# Improvements to Talbot Hills Speedway



## mking (Apr 25, 2000)

On Saturday a friend with track building skills helped me install drivers stations, trim, and foam padding to Talbot Hills. Later that night we had a 6 hour G3 Superstock thrash. Lots of fun. 

Tip to micyou3 for the Gulf paint scheme idea. 

Track needs carpet and some more paint.


----------



## mking (Apr 25, 2000)

*where did the pics go?*

sorry had to resize the pics


----------



## mking (Apr 25, 2000)

*more*

i wanted wider driver stations, but the ones i ended up with are really sturdy


----------



## Bill Hall (Jan 6, 2007)

Those are great Mike!

I see ya spelled out what is what for the color blind. Would that be for grandpa Rock?


----------



## martybauer31 (Jan 27, 2004)

Or the other partially color blind idiot in the group....


----------



## TheRockinator (May 16, 2007)

Grandpa Rock wasn't invited! wow, just because a guy says "I'm not racing slots 'till the end of July so don't bother me...." You'ld think FRIENDS would give him a shout anyway. (as it was I couldn't have made it ) And who says I'm color blind, besides my wife?

Later, The Wearing a Brownish shirt that I say looks green Rockinator


----------



## wheelszk (Jul 8, 2006)

Mike
What size drill and countercink did you use, and what screw size. I want to do that to my Maxx also
Bill


----------



## mking (Apr 25, 2000)

*screws and such*

hi bill

i bought the track used and the countersunk holes in the track were already there, so i just used them. the screws i used to mount the track are whatever fit. 

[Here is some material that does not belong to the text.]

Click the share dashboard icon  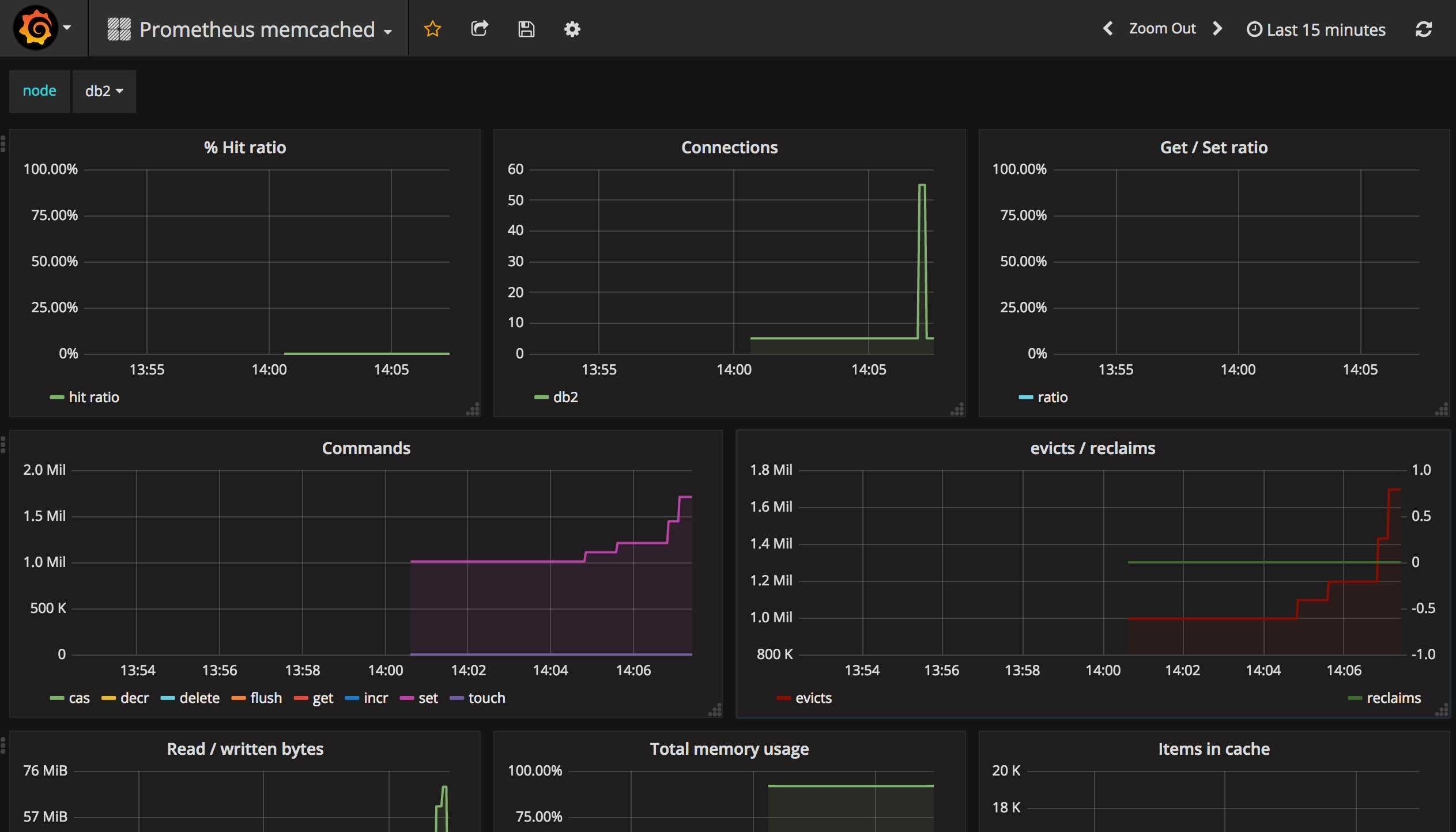pyautogui.click(x=480, y=29)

if i can find the box ill tell you. 

i dont think there is any "right" size, in fact, i think mine are a bit bigger than they needed to be. but it works. 

every one who has run this track is amazed at how well it runs, smoothness and power. 

keep in mind the guys i race with each own a really high quality Brystal routed track that is on average less than 2 years old. 

so a maxtrack can be a good alternative. the only downside i see is that in a maxtrack you cant really get the sweeping over and under layouts with unique radius and off camber turns. a friend and i added up my 16ft maxtrack with his 14 foot brystal (a nice over and under track) http://www.hobbytalk.com/bbs1/showthread.php?t=180968&highlight=wilderness+hills and we figured the maxtrack was about 2/3 the cost.


----------



## mking (Apr 25, 2000)

*rockinator*

hey rock, you, and bill hall, and win43, (and anyone else willing to come to renton, wa) are welcome anytime. i really enjoy the organized HOPAC racing, but sometimes the atmosphere can get a bit serious as everyone focuses on being competitive. 

these thrash sessions are just pure fun, laughing and joking and being gleefully 10 years old again:woohoo:


----------



## martybauer31 (Jan 27, 2004)

Wow, that Brystal is sweet! Can I be friends with that guy too? 

And Rock, Mr. Hall and Win43, you guys are of course always welcome at my place as well....


----------